Questo lavoro, vede nuove collaborazioni rispetto ai due album precedenti, è un’evoluzione? Sì, questo lavoro è stato impreziosito da alcune collaborazioni che cito: Fabio Mina al flauto contralto (Risonanze) Ivan Macera ai dispositivi elettroacustici (Shiny bugs) Livia De Romanis al violoncello, anche con me live (Comme le vent) e dal supporto agli arrangiamenti e alla fonia di Nick Valente. L'evoluzione però la sento più nella scelta di essermi spinta ancora più in là nel senso di libertà da schemi e sovrastrutture. Anche il precedente “Jouer et Danser” aveva al suo interno alcune collaborazioni come Marco Colonna al clarinetto basso.

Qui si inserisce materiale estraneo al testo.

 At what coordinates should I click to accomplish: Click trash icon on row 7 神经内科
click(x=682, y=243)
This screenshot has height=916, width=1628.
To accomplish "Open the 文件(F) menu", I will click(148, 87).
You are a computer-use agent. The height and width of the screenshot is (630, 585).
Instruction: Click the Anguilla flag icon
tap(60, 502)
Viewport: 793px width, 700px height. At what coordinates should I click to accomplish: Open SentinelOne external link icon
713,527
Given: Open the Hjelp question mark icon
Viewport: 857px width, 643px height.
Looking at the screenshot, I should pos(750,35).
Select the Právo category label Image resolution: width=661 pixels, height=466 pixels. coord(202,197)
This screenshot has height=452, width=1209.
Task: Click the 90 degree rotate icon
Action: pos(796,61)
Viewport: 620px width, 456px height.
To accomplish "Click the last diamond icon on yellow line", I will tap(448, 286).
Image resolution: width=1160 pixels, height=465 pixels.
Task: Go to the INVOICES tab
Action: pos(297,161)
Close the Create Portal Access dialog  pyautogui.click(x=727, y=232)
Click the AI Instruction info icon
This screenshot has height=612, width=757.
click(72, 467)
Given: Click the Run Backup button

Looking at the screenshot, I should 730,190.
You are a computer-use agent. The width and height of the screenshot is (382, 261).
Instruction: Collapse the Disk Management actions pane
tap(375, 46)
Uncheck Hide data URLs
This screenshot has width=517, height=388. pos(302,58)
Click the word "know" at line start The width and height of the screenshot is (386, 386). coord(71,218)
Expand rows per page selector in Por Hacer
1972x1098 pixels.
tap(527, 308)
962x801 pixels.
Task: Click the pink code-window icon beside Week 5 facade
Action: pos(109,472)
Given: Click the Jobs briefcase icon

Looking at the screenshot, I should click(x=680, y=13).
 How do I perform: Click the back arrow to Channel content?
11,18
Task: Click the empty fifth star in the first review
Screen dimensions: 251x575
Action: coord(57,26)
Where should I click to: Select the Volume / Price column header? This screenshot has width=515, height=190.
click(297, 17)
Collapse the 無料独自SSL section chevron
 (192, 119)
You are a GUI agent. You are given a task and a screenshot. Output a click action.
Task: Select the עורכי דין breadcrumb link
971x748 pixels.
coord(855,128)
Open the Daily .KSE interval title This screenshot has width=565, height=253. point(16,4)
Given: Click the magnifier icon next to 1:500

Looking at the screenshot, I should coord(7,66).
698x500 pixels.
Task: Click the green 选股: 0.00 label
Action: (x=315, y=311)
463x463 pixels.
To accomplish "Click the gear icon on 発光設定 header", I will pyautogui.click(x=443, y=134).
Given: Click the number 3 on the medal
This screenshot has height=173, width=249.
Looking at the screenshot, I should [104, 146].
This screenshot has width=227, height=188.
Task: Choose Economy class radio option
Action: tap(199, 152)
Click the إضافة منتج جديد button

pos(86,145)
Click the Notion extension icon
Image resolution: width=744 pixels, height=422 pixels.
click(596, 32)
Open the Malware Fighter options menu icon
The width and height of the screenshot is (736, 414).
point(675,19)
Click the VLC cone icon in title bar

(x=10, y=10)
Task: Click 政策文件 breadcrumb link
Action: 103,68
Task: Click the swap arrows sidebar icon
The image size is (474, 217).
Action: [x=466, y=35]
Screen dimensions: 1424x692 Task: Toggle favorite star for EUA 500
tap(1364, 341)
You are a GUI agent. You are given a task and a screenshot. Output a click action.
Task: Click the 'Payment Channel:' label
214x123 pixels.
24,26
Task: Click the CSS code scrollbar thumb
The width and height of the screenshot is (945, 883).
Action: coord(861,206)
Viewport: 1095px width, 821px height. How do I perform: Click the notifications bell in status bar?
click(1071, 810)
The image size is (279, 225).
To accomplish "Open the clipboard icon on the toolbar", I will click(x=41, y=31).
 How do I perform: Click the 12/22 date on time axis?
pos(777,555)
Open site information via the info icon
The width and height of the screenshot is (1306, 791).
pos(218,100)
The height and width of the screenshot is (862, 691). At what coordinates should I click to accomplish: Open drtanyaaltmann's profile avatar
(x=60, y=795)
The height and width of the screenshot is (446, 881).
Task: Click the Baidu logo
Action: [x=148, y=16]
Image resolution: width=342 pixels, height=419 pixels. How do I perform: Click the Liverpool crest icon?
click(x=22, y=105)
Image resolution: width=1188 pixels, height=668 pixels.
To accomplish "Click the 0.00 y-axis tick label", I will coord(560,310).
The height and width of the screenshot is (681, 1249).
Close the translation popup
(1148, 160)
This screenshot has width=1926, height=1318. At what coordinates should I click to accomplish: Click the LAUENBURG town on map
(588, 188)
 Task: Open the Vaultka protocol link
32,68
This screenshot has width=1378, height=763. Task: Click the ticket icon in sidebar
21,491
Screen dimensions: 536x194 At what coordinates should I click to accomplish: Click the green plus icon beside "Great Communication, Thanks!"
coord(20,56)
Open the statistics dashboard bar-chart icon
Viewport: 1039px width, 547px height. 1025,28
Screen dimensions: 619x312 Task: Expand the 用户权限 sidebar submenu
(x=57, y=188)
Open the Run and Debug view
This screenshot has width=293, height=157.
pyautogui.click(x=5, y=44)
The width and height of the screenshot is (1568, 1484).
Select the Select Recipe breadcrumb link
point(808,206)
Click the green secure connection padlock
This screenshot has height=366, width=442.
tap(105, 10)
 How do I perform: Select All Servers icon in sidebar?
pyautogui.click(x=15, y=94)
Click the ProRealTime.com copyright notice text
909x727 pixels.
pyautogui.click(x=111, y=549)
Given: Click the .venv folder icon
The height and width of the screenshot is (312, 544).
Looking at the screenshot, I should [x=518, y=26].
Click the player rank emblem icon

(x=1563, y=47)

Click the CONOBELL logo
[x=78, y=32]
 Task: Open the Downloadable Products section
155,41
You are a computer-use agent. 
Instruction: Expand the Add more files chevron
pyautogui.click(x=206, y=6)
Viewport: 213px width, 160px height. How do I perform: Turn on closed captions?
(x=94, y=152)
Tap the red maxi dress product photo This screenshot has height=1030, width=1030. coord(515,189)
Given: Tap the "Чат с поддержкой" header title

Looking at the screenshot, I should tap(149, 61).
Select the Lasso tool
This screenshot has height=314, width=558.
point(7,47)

Dal punto sonoro, dove porta questo nuovo album? Dal punto di vista del suono sono partita dall'idea del timbro, lavorando sia sul colore in generale, che in particolare: ho ricercato il suono che avevo in mente, sia attraverso lo studio timbrico del pianoforte e della voce, sia attraverso l'associazione con sonorità provenienti da altri strumenti acustici ed elettronici. In quest'ottica Flow, la prima traccia del disco, si presenta come una ouverture a introduzione del flusso, quasi a dichiarare l'inizio di un “fiume sonoro” che prenderà strade a volte inaspettate.
È un lavoro che dal vivo può fornire molte suggestioni, data dopo data, come stai impostando il live set? Mi rendo conto che data dopo data il live aggiunge sempre qualcosa in più, credo sia un processo inevitabile.
In un mercato discografico sempre più a breve termine, è possibile sviluppare un progetto che risulta chiaramente impostato sulla lunga durata? Tutto è possibile, l'importante è la consapevolezza delle conseguenze, in negativo e in positivo, credo. Anche perché altrimenti non avrei saputo fare, quindi va bene così.